::: Material provided :::
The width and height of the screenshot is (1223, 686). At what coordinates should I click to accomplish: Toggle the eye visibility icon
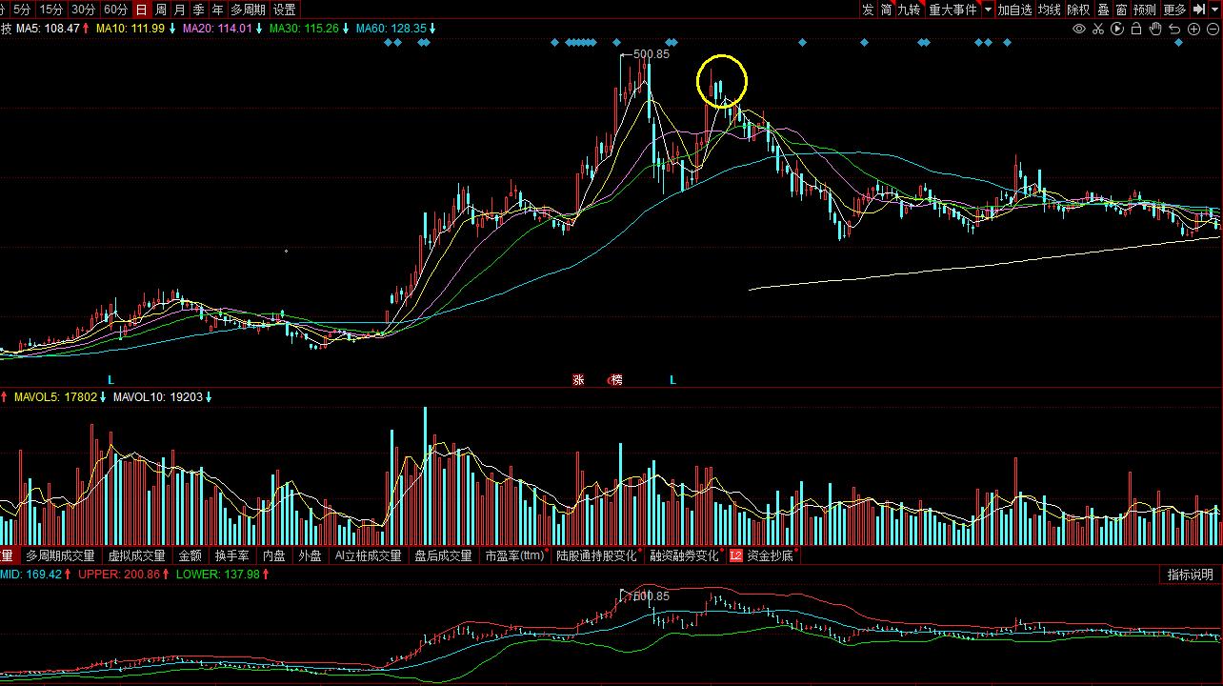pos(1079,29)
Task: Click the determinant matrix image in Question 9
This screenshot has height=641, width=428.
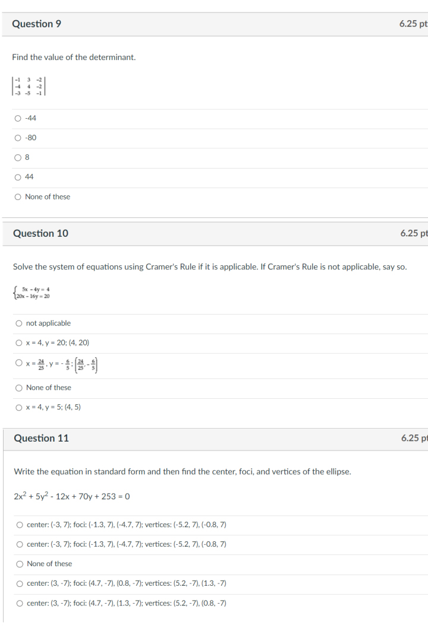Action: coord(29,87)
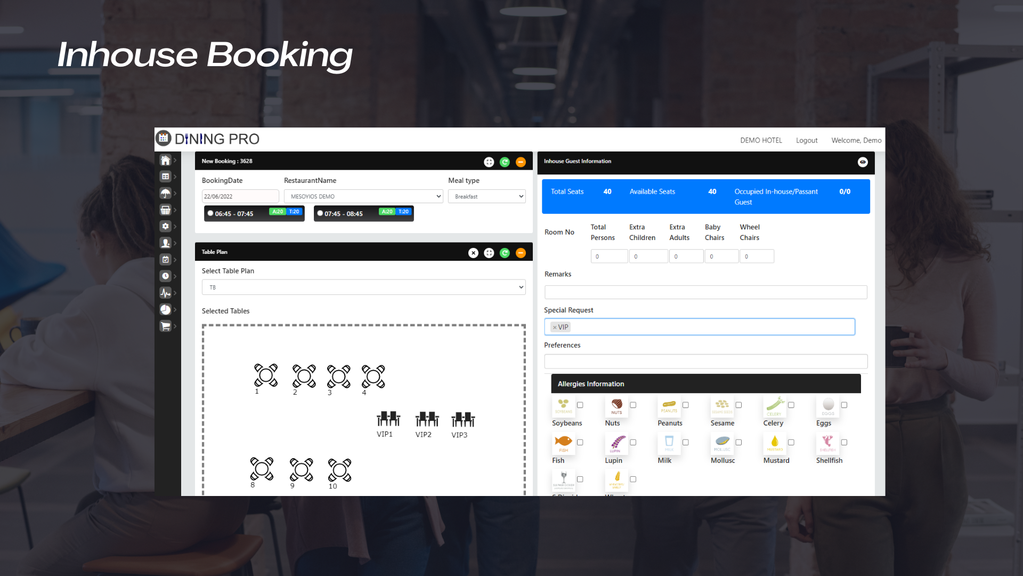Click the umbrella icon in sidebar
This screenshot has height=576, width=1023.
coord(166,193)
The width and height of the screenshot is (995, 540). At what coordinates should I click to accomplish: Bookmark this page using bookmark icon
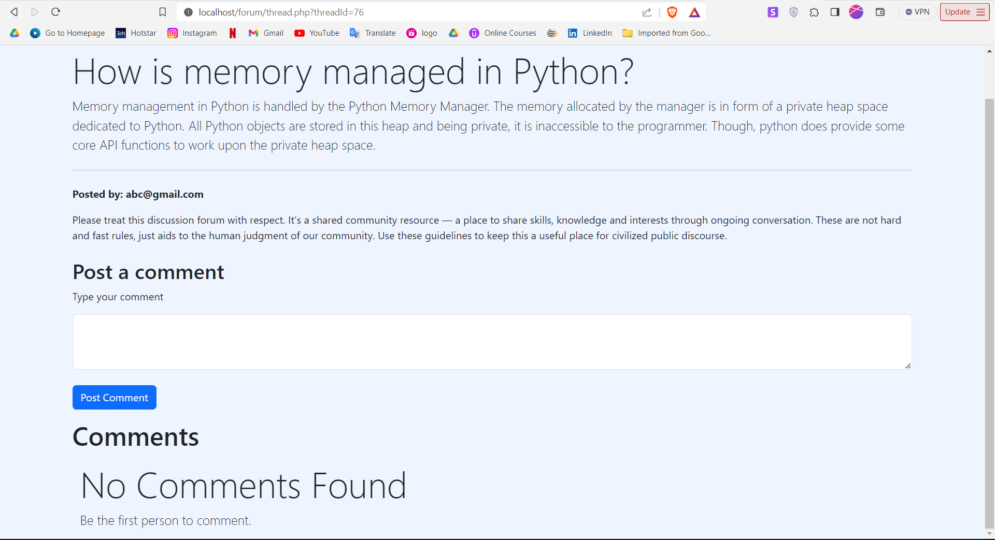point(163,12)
:::
::: Material provided :::
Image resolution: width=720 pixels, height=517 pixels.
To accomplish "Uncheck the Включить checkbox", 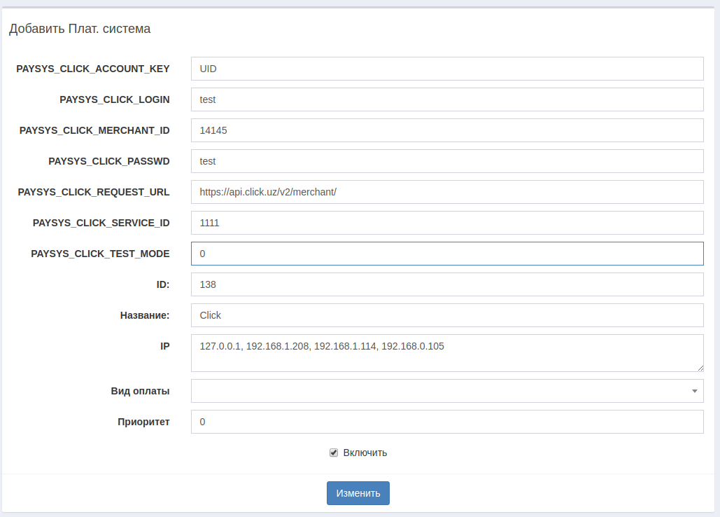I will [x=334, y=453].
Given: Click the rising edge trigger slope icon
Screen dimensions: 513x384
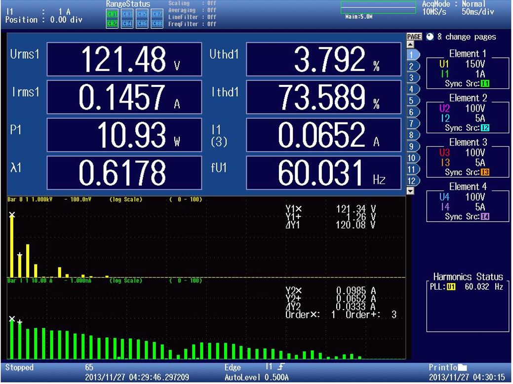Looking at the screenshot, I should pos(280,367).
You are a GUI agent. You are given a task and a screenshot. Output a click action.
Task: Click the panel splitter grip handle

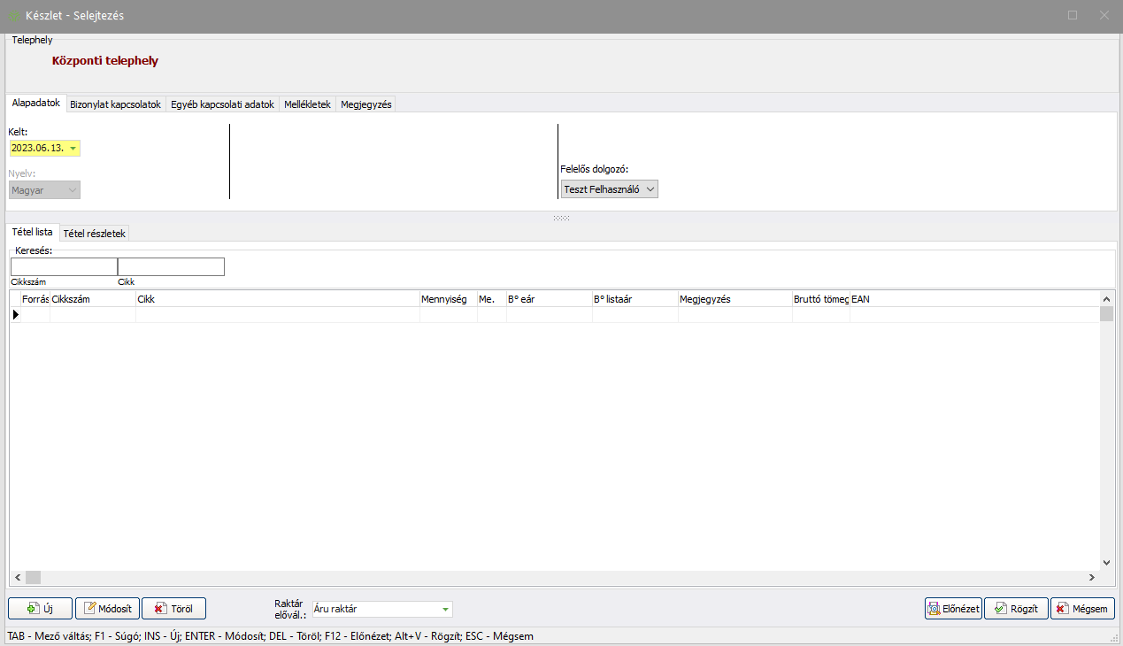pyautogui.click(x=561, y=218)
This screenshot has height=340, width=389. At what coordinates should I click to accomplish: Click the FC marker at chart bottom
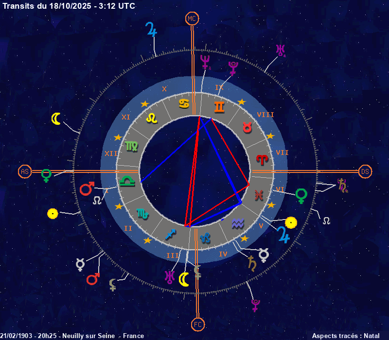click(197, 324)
:::
## Stated problem
Convert the data from the line containing "The width and height of the screenshot is (1223, 686)." through the line containing "point(163,12)", both included, into a JSON list of strings with one string per line and blank lines skipped. Leave the pictures out.

## Task solution
[
  "The width and height of the screenshot is (1223, 686). At what coordinates should I click to accomplish: Toggle the eye visibility icon",
  "pos(1079,29)",
  "Task: Click the determinant matrix image in Question 9",
  "This screenshot has height=641, width=428.",
  "Action: coord(29,87)",
  "Click the umbrella icon in sidebar",
  "This screenshot has height=576, width=1023.",
  "coord(166,193)",
  "The width and height of the screenshot is (995, 540). At what coordinates should I click to accomplish: Bookmark this page using bookmark icon",
  "point(163,12)"
]